Let’s Talk – Piloting an educational drama in a care home

Caroline Norrie Dr Michelle CornesCaroline Norrie (left) and Michelle Cornes are, respectively, Research Fellow and Senior Research Fellow at the Social Care Workforce Research Unit. (666 words)

A Transformative Research Fund grant has been awarded to researchers from the Social Care Workforce Research Unit (SCWRU) at King’s College London to pilot an educational drama initiative in a care home in Cumbria. Care home staff, multi-agency colleagues (such as GPs and physiotherapists) and residents will hopefully volunteer to take part in a drama called Let’s Talk, which is designed to stimulate discussion about working relationships. As well as piloting the drama, three interprofessional, reflective ‘Community of Practice’ (CoP) meetings will be held which will act as a forum to discuss care home practices and ideas for change.

Let’s Talk originated in the USA (Gordon, 2014) and was adapted for the UK social care context by a social enterprise organisation, Dignity in Dementia. Let’s Talk uses role play, workshop discussions and a range of other tools to challenge the traditional hierarchies played out in social care (known to impact adversely on quality and safety).
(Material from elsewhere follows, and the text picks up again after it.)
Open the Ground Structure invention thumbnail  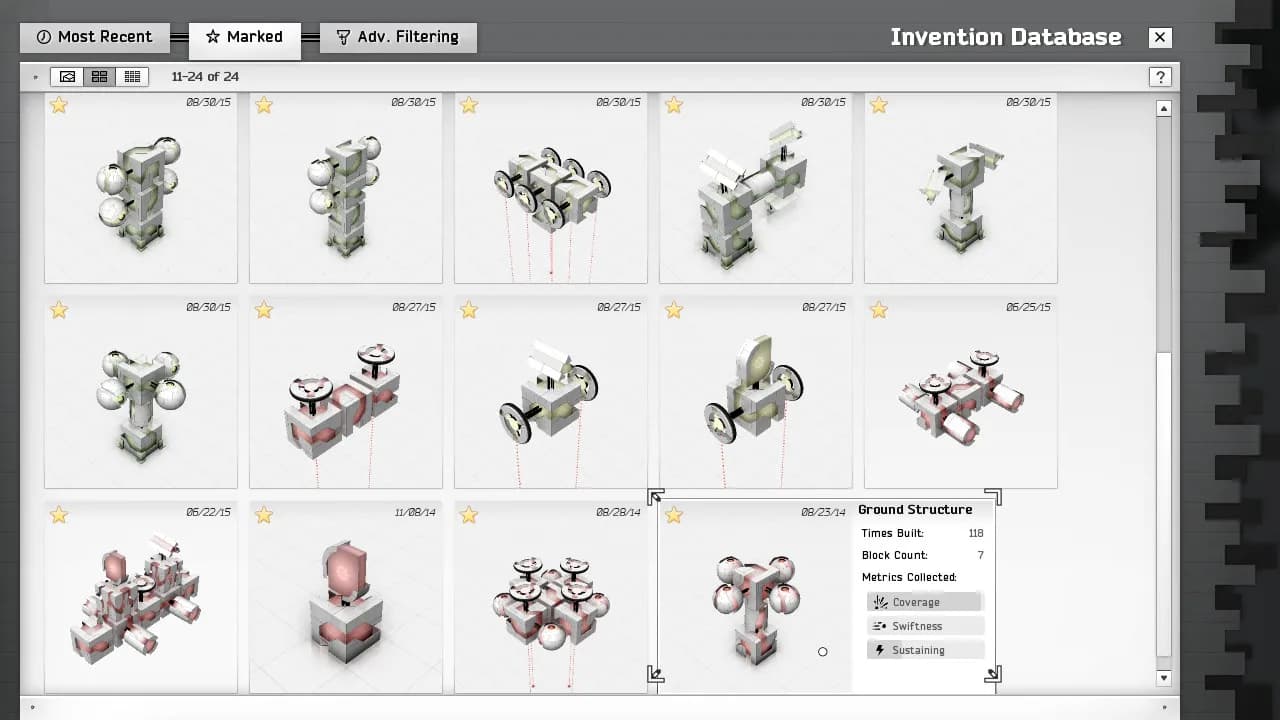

Role play situations will be devised for volunteers, for example a care worker will be asked to play the role of the GP and vice versa; or a local authority commissioner will be asked to play the role of a care home resident. The advantage of using this approach is that it dramatizes potentially difficult and also ‘abstract issues’ and allows people to discuss them hypothetically without blaming colleagues.

This type of study falls into the ‘action research’ methodological tradition. Researchers work alongside participants in a CoP with the aim of bringing about change and those same researchers describe this process. CoPs were originally proposed by Wenger (1998) to describe groups of people who share a concern, a set of problems, or a passion about a topic and who want to deepen their knowledge and expertise by interacting on an ongoing basis.

Unusually, the funding for this pilot is related to another project. Professor Nik Rose from the Department of Social Science, Health and Medicine at King’s, was recently awarded a large ESRC grant, which came with the stipulation that £50,000 of it should be used to establish and fund a Transformative Research Fellowship Scheme for interdisciplinary research in the social sciences. This fund is being managed by the Policy Institute at King’s. The Let’s Talk pilot is one of four projects that have been funded by the Transformative Research Fellowship Scheme.

The difficulties care homes face, such as problems recruiting staff and reductions in council funding, are seldom out of the news. Care home managers are sometimes viewed as being task-focused, concerned with contracts and running a business rather than about care practice and relationships. The Francis report into the abuse and neglect at the Mid Staffordshire NHS Foundation Trust highlighted problems of safety and quality in care homes in England (Francis 2013). The government’s response to this report was the Berwick Review. This focused attention on personal development and workplace learning rather than managerialism and performance indicators. Another linked and interesting area has to do with the degree of strategic integration and dovetailing locally between arrangements for ‘quality assurance’ and ‘safeguarding’ in social care; ‘patient safety’ in health; and ‘regulation’ by the Care Quality Commission.

Cumbria was chosen as the location for the pilot as Michelle Cornes from SCWRU is Facilitator of the ‘Cumbria Registered Social Care Managers Network’, which is collaborating in the study. Also taking part in the research are nurse practitioners employed in a care home improvement pilot in Kendal, and Dignity in Dementia. These participants have a shared interest in workplace learning in care homes. They have been involved in the initial adaptation, piloting and evaluation of the Let’s Talk drama and the accompanying training pack as well as the facilitation of active learning in care homes.

SCWRU researcher Caroline Norrie will carry out an evaluation of the initiative, which will explore how effective Let’s Talk is as a learning tool. Participants will be asked to fill in a before-and-after questionnaire and participant interviews will be undertaken after two months to explore any longer term outcomes.

Caroline Norrie (@caznoz) and Michelle Cornes are, respectively, Research Fellow and Senior Research Fellow at the Social Care Workforce Research Unit in the Policy Institute at King’s.

References

Francis, R. (2013) Report of the Mid Staffordshire NHS Foundation Trust Public Inquiry, London: The Stationery Office.

Gordon, S. (2014) ‘Bedside manners: a dramaturgical approach to exploring interprofessional collaboration’, Journal of Interprofessional Care, 28(5) 490-491.

Wenger, E (1998) Communities of Practice: Learning, Meaning, and Identity, Cambridge: Cambridge University Press.